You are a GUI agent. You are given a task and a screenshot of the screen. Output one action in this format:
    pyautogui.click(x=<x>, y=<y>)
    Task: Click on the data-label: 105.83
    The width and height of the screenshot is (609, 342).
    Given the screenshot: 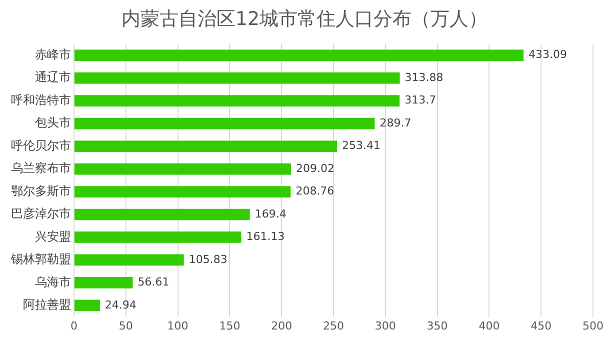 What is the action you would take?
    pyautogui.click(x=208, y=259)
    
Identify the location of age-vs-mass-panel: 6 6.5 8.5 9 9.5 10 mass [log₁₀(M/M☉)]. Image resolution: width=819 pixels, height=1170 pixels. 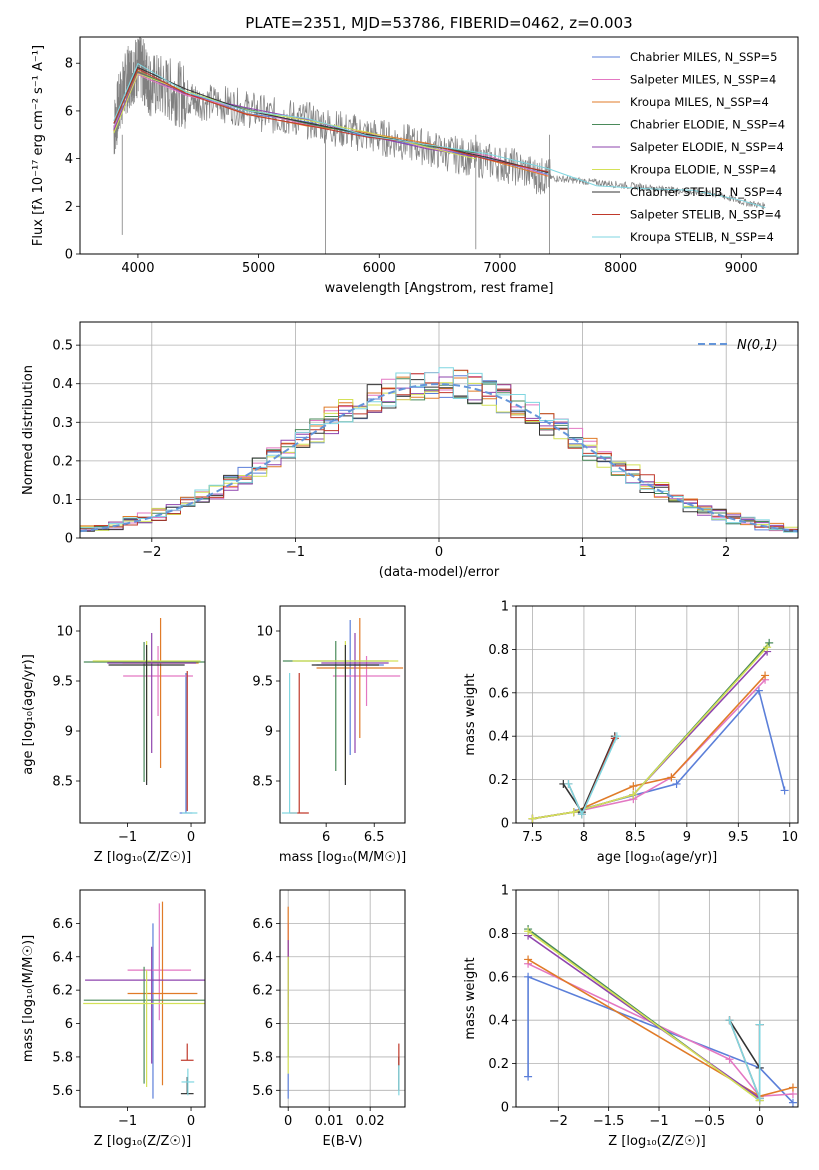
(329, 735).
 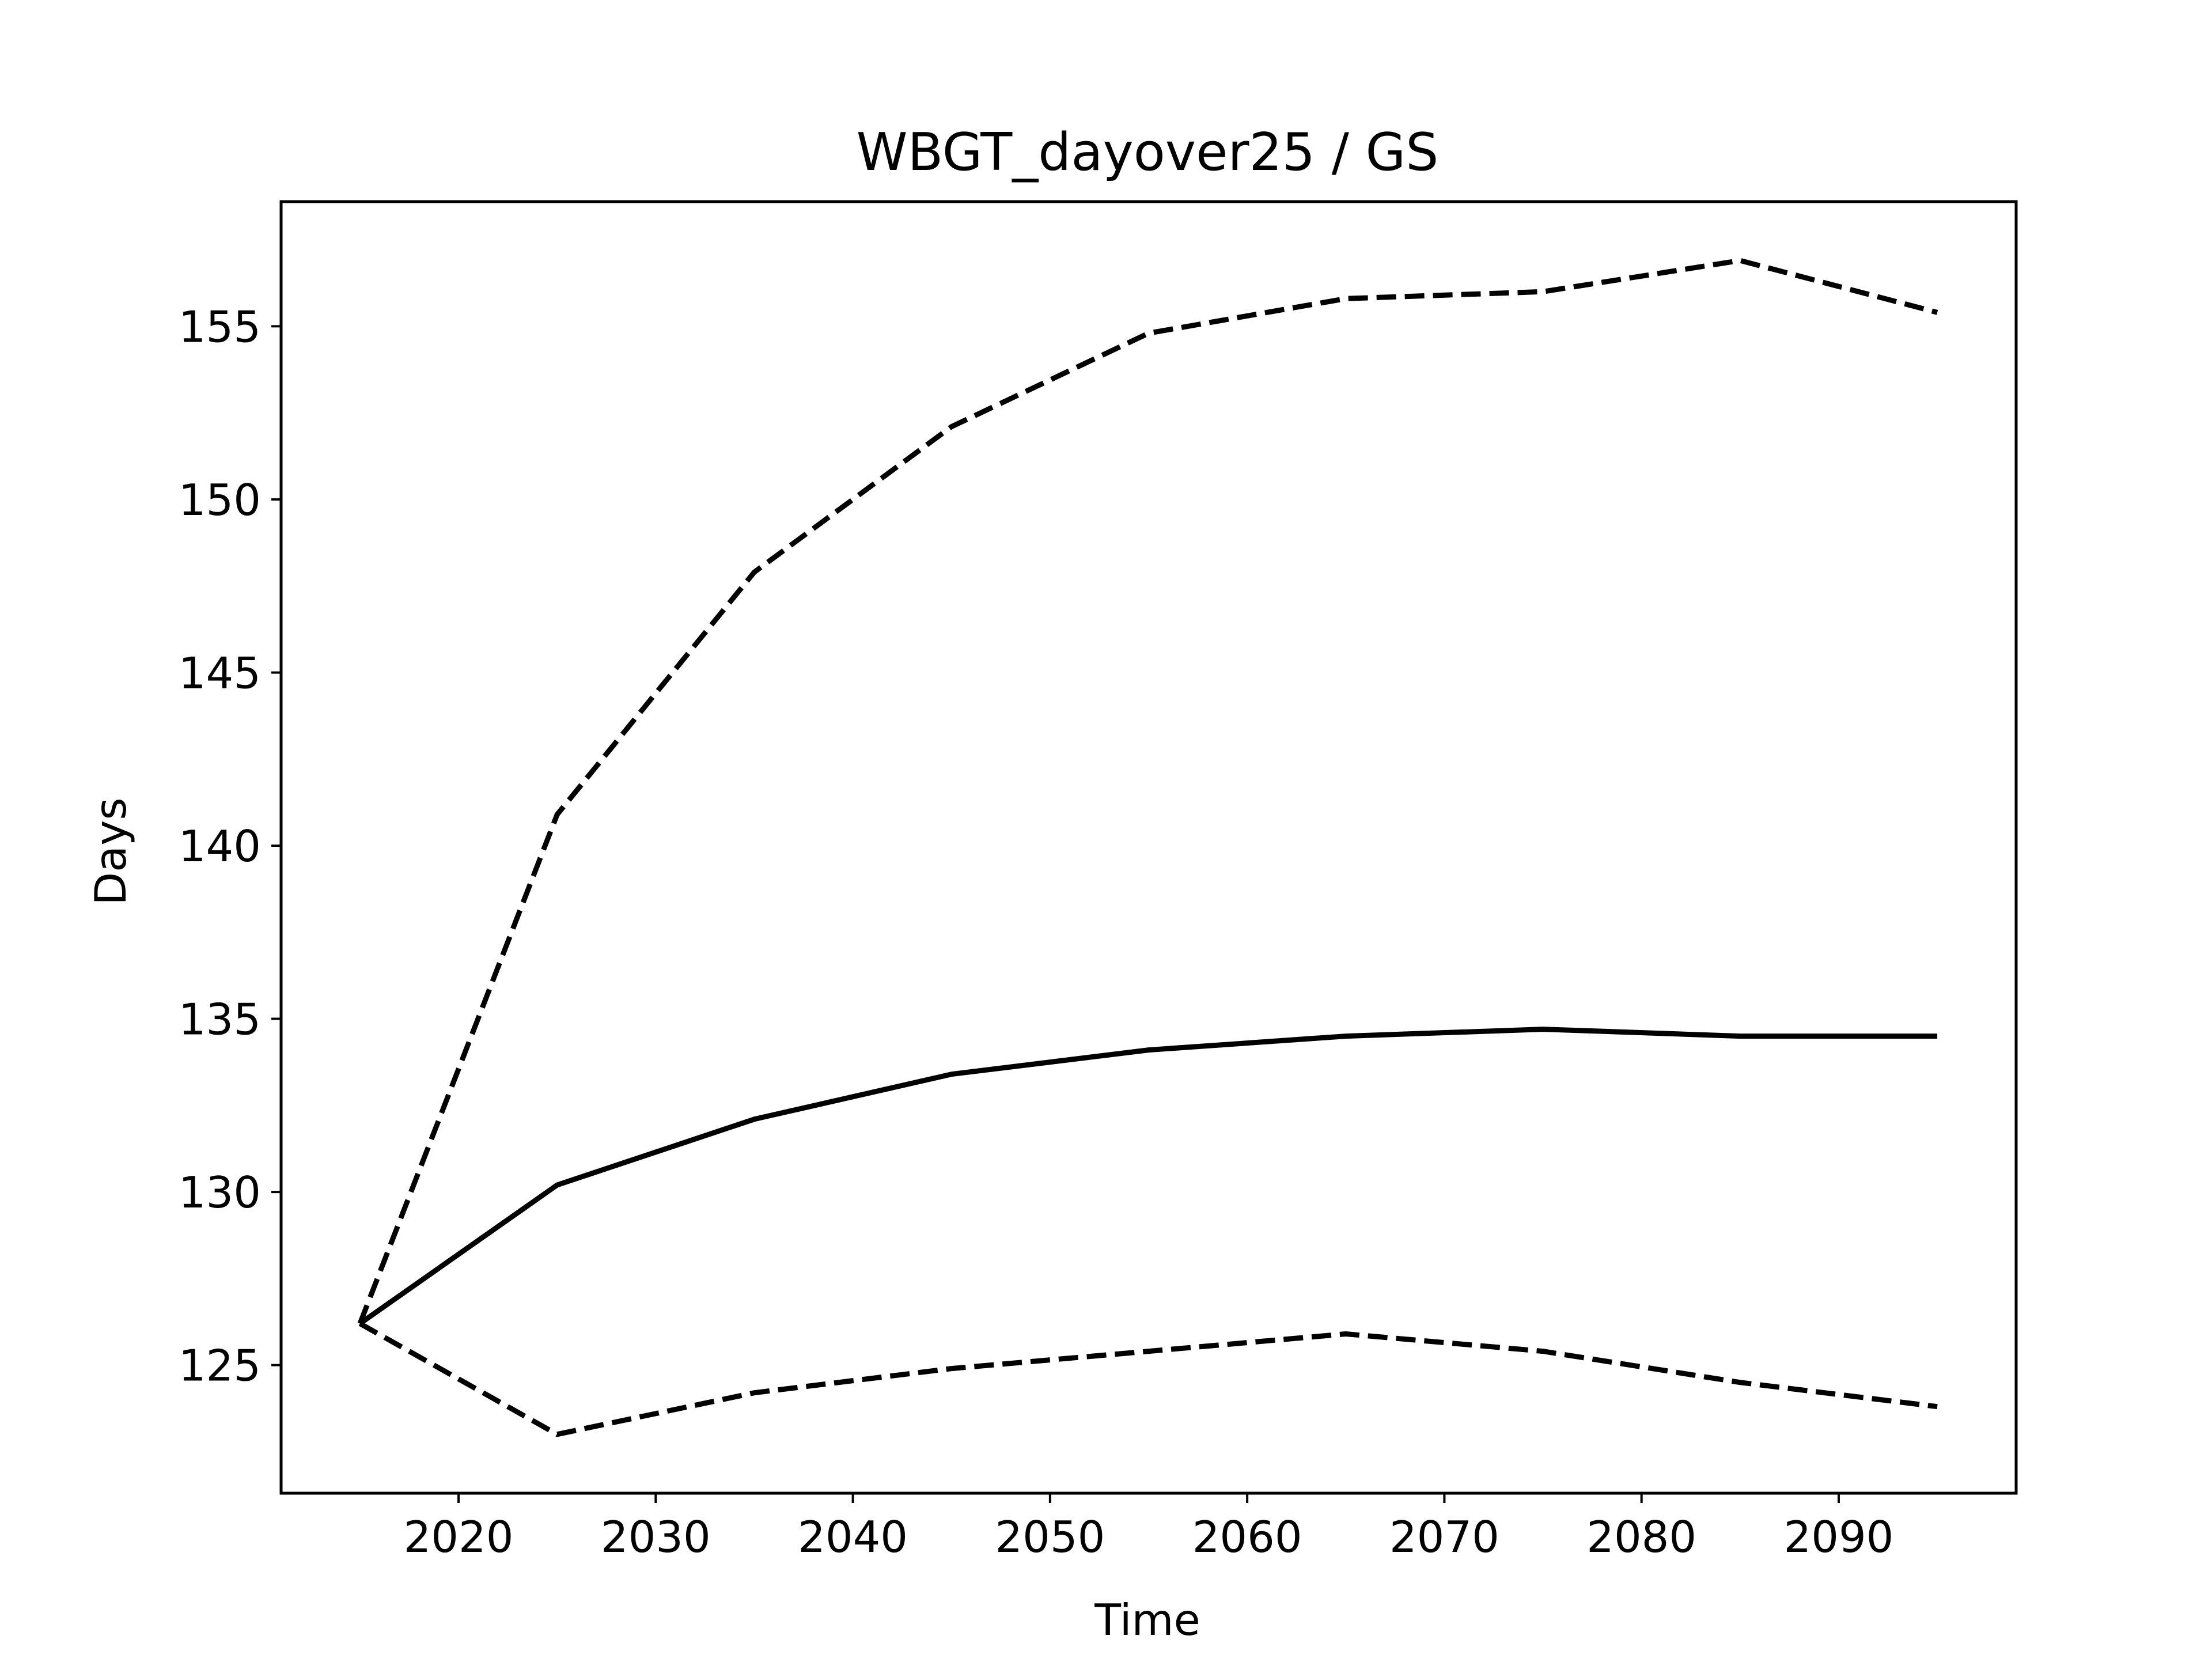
...
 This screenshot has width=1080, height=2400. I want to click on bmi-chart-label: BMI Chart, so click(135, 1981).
* * *
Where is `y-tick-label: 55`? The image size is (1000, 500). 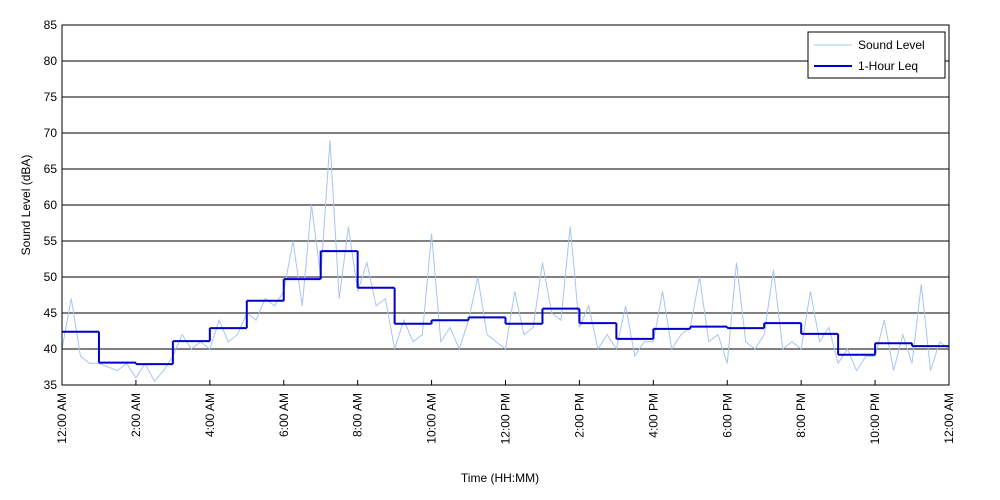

* [Instruction]: Please write out again the entries starting with the line that contains "Identify the location" and going on through the line that contains "(329, 735).", requests included, multiplying each coordinate in the answers by 1.2 and rounding to whole numbers with halves going up. Leave the pictures out of your answer.

* [Finished task]:
Identify the location of age-vs-mass-panel: 6 6.5 8.5 9 9.5 10 mass [log₁₀(M/M☉)]. Image resolution: width=819 pixels, height=1170 pixels. 
(395, 882).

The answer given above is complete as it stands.